• **Exercise aim**
Report every line of the records below that contains the word "height", matching case.

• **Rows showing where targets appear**
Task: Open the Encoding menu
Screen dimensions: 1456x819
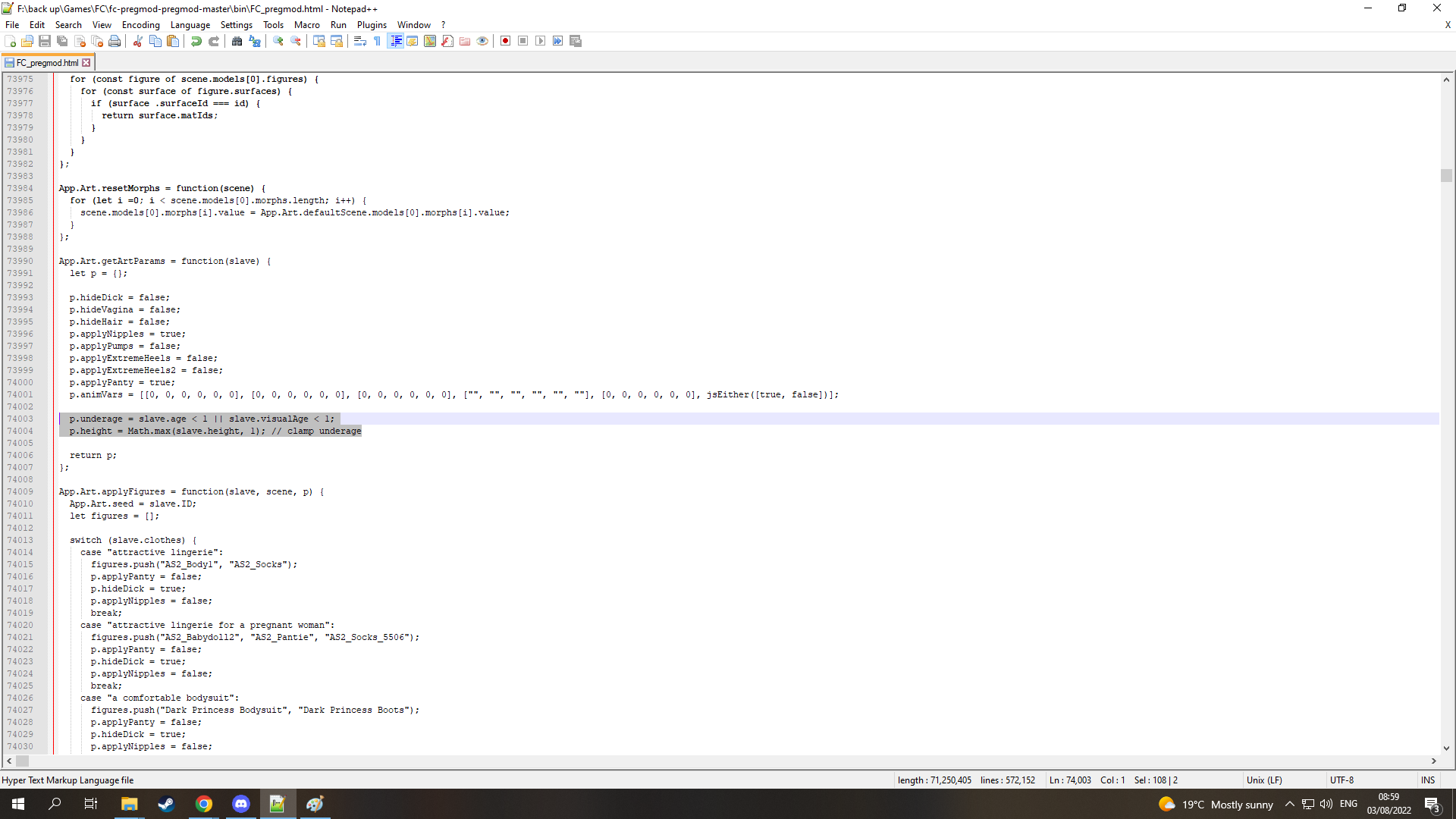Action: (140, 25)
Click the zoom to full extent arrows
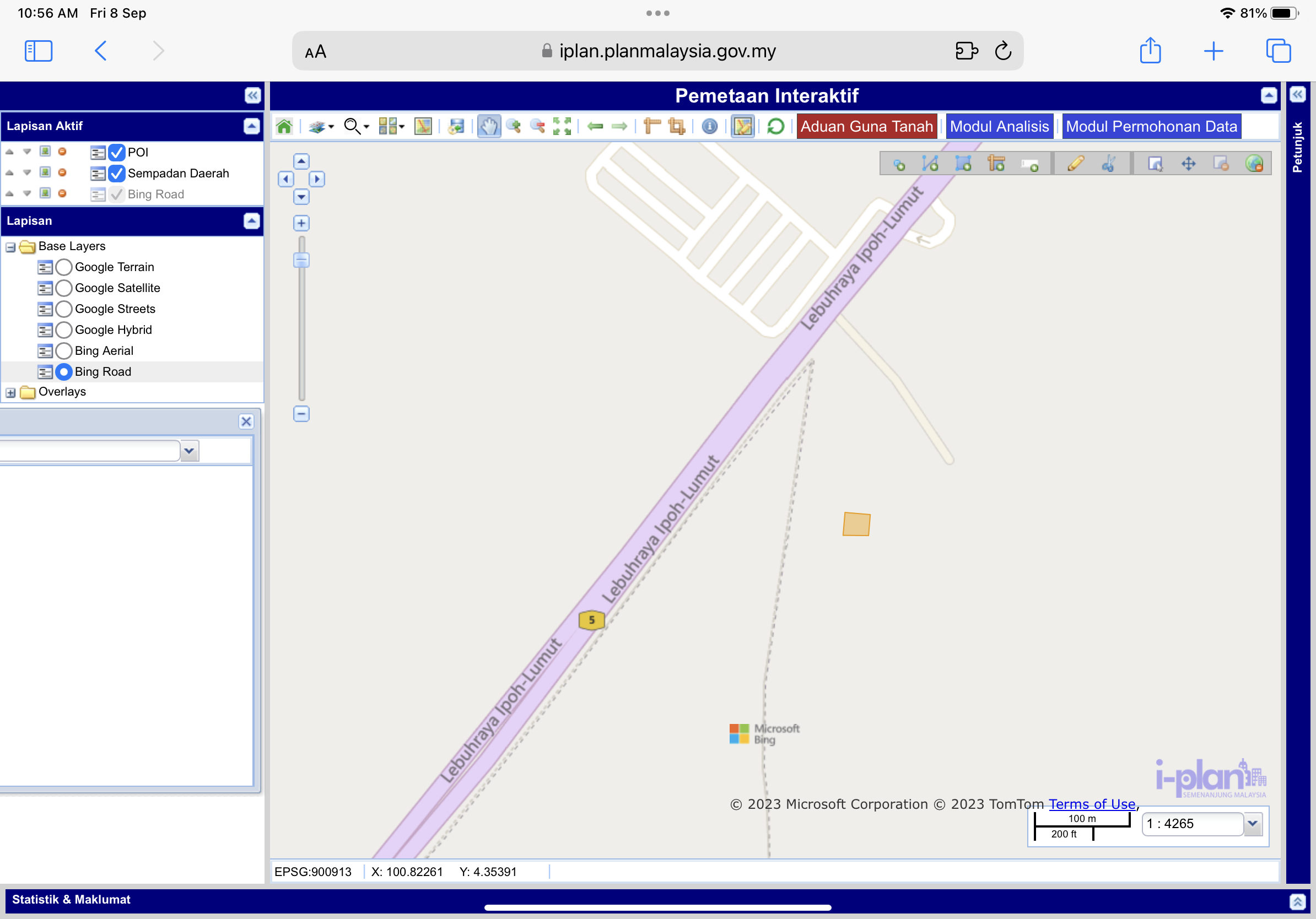 [x=562, y=126]
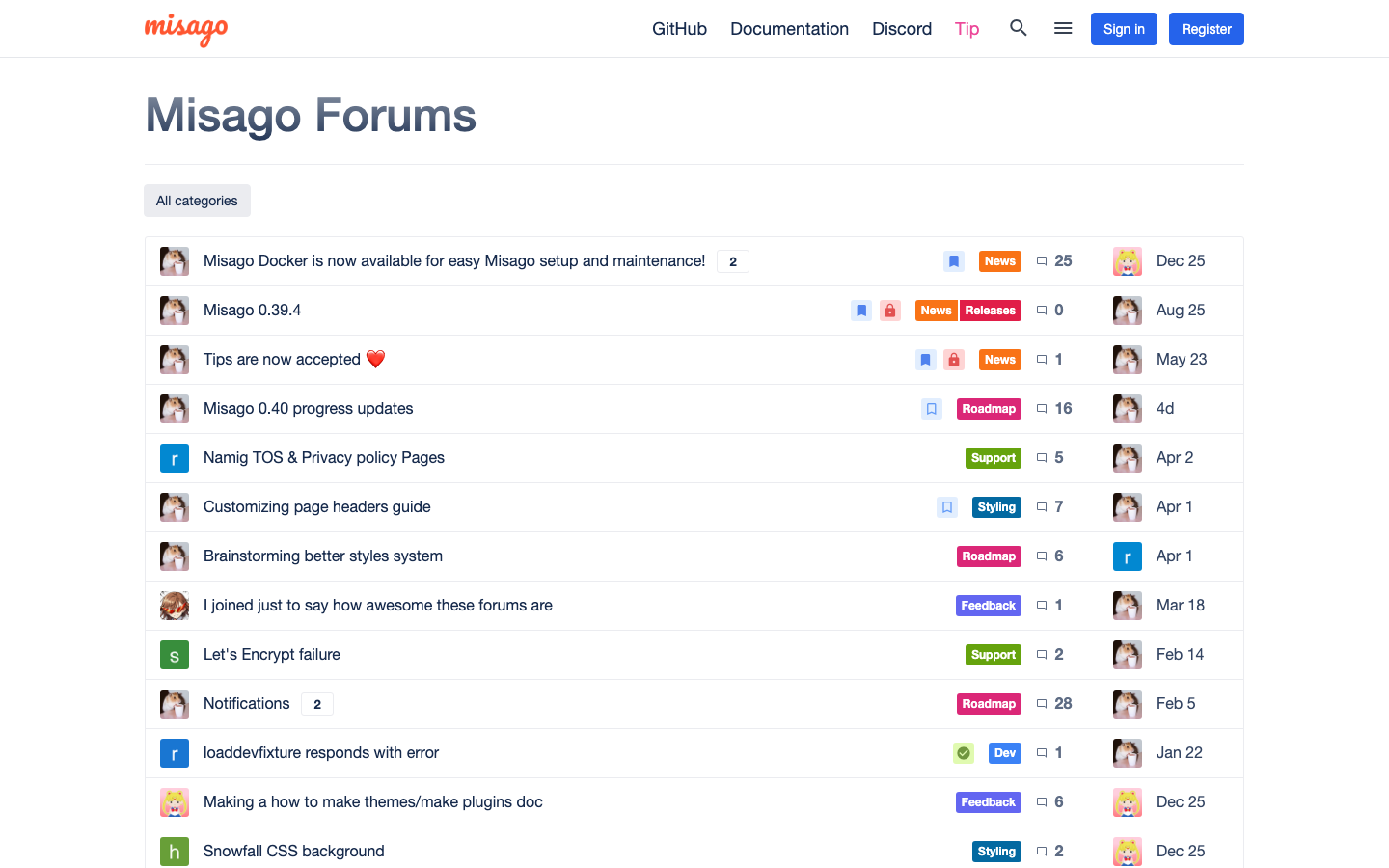
Task: Open the Discord nav item
Action: (902, 29)
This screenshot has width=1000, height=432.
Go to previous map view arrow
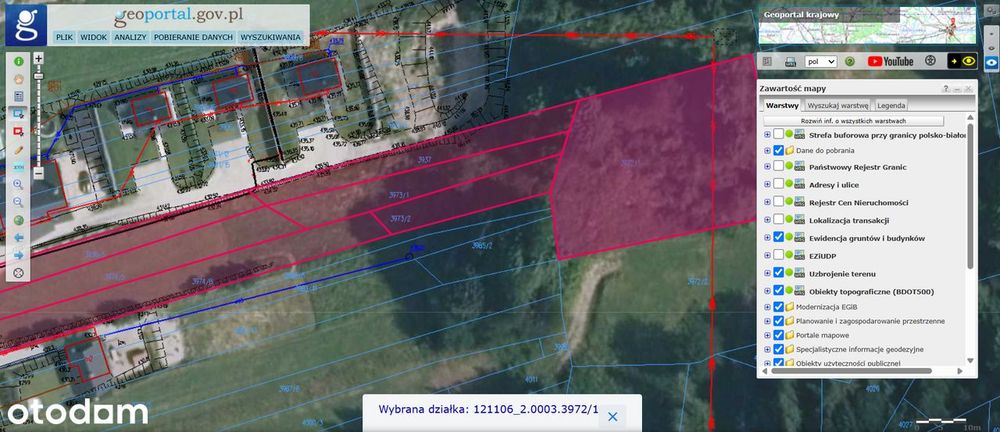(x=18, y=237)
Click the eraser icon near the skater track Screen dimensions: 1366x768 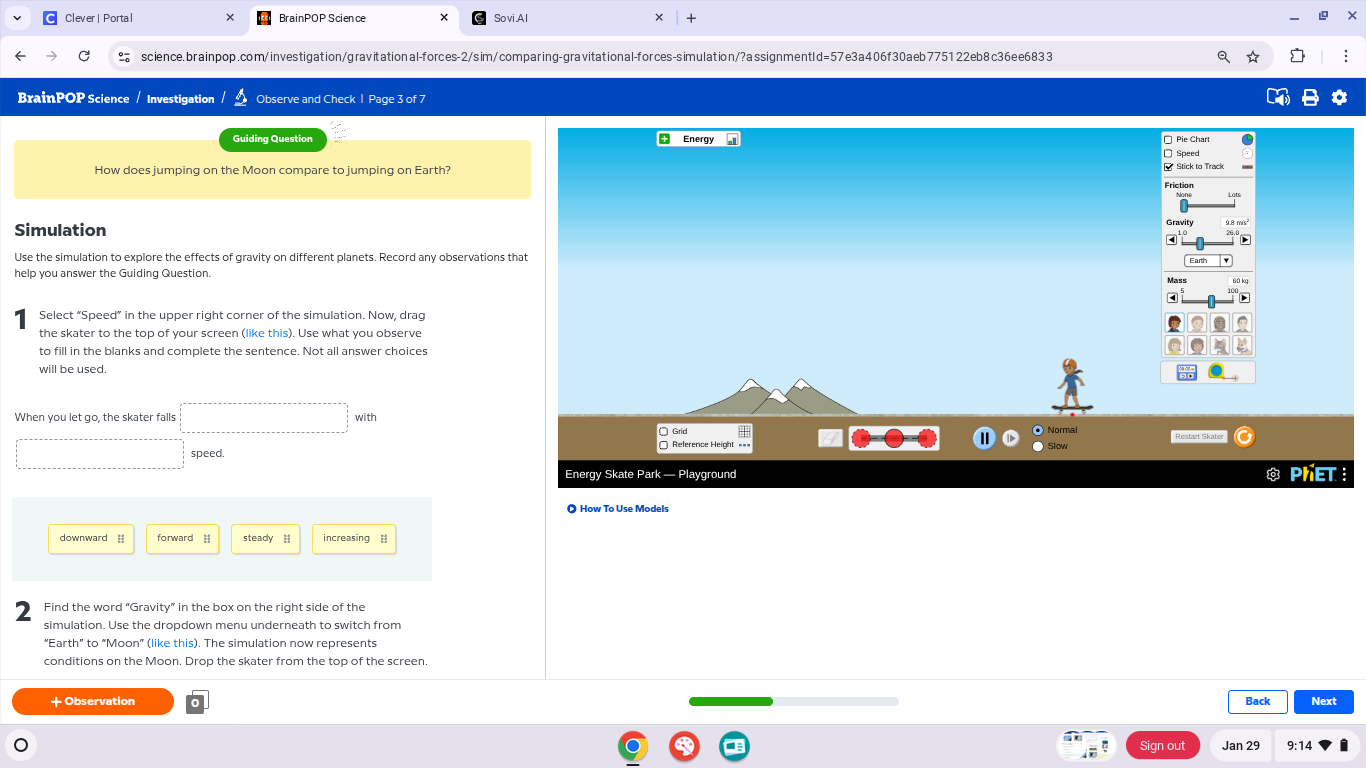click(829, 437)
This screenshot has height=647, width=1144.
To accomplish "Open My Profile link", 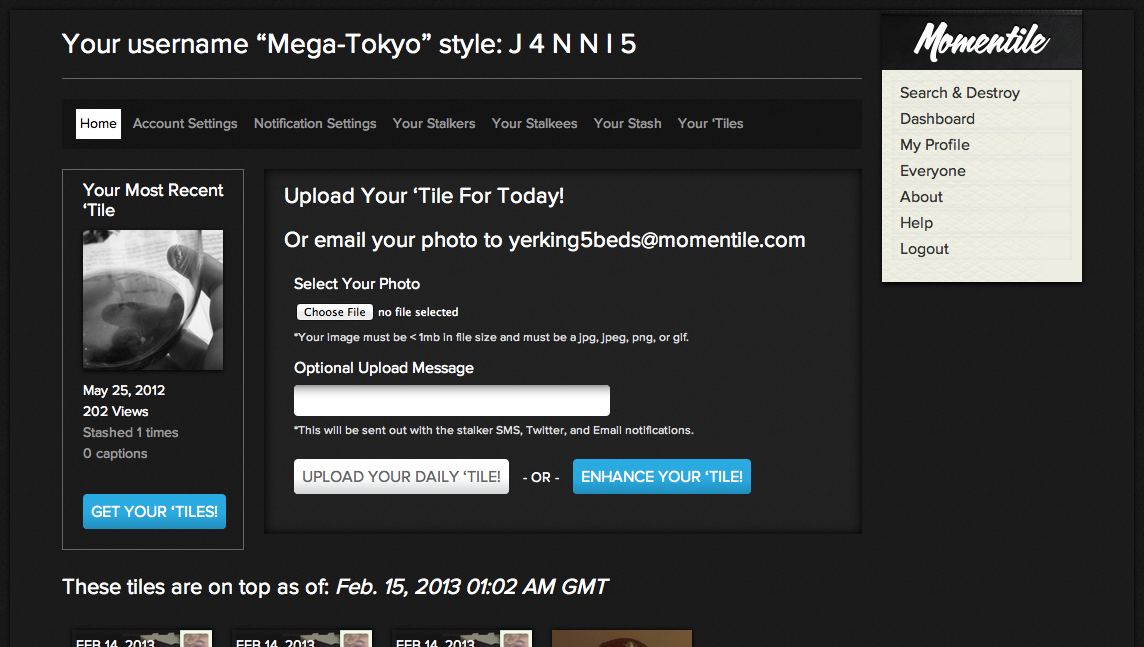I will click(935, 144).
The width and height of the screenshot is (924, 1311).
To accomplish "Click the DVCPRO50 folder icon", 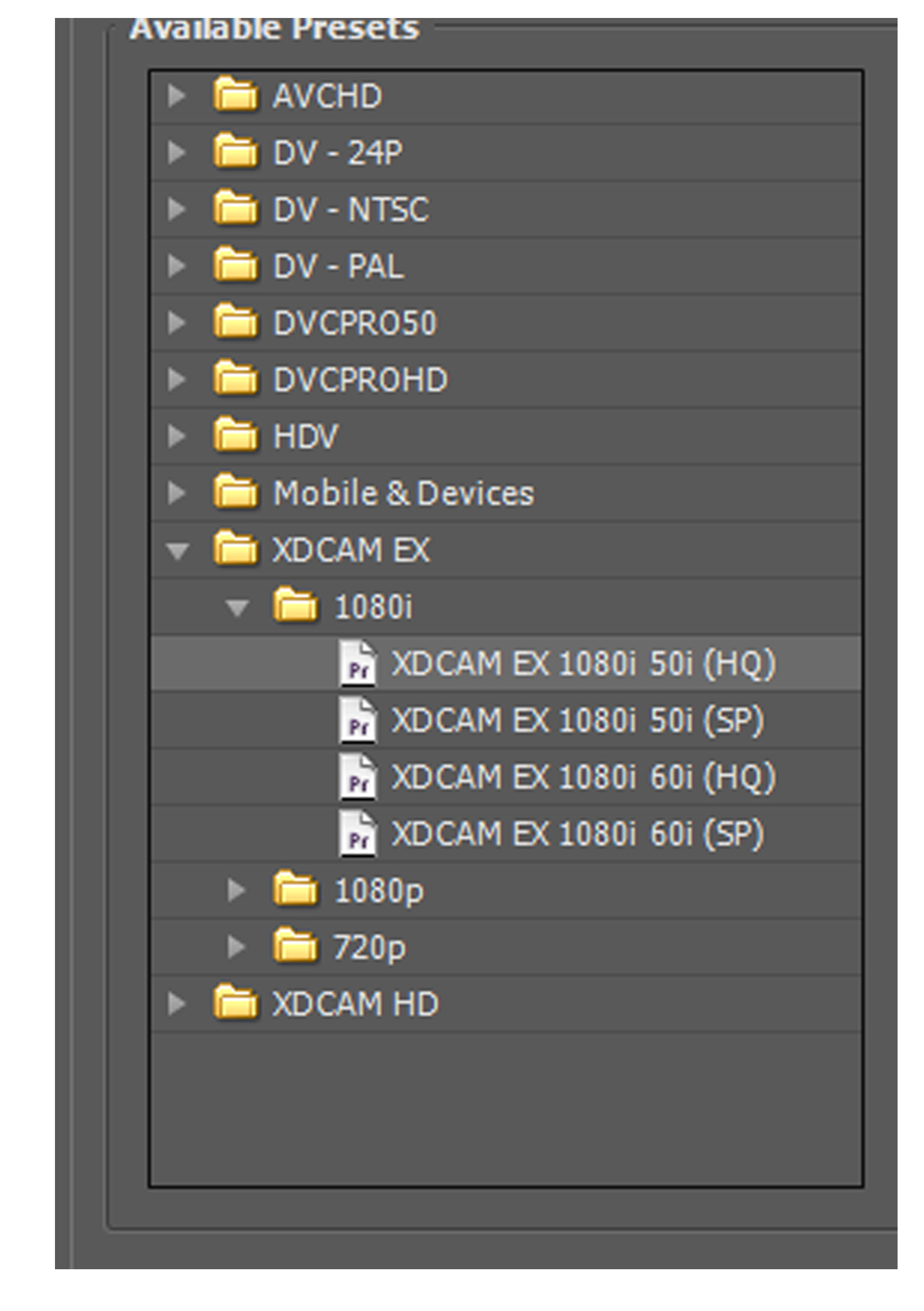I will coord(235,321).
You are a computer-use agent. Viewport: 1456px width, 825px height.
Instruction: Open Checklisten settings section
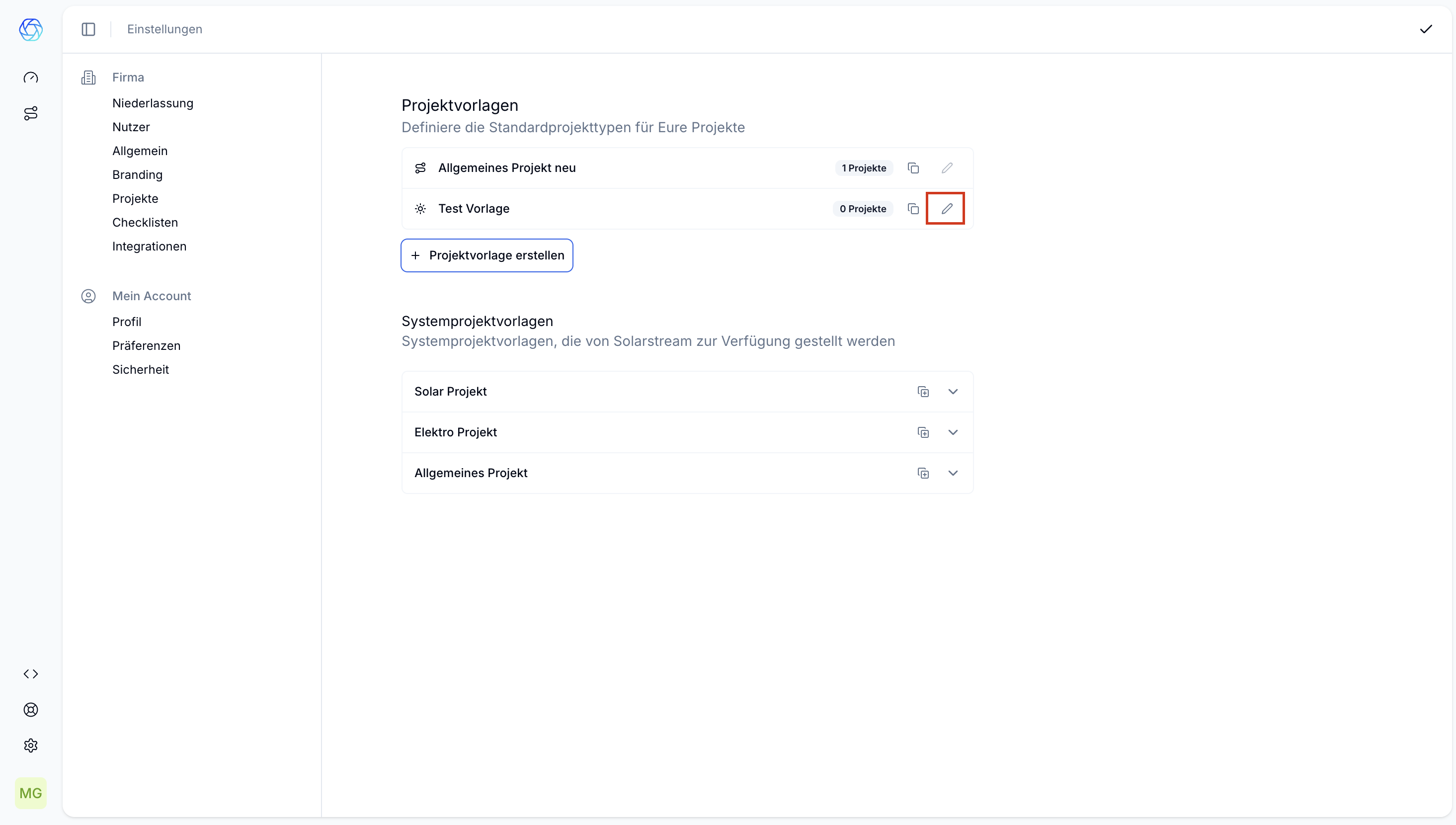coord(145,222)

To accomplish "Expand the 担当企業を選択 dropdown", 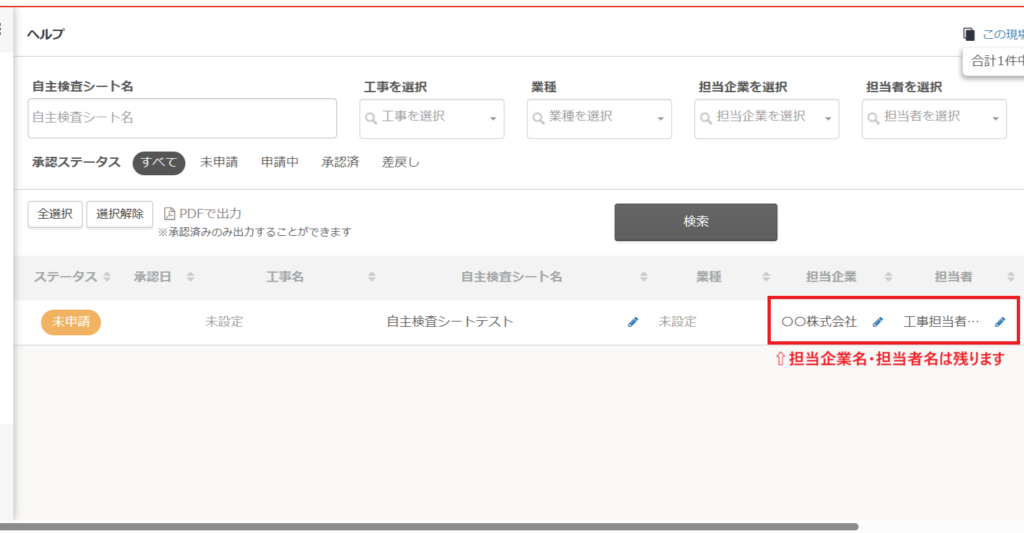I will [766, 118].
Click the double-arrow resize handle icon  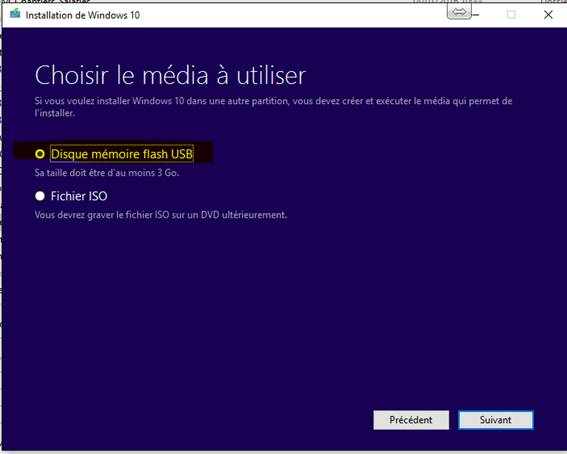pyautogui.click(x=459, y=12)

• **Completed exercise**
This screenshot has width=1000, height=432.
This screenshot has height=647, width=1144.
The width and height of the screenshot is (924, 1311).
You are a computer-use agent. Viewport: 1456px width, 825px height.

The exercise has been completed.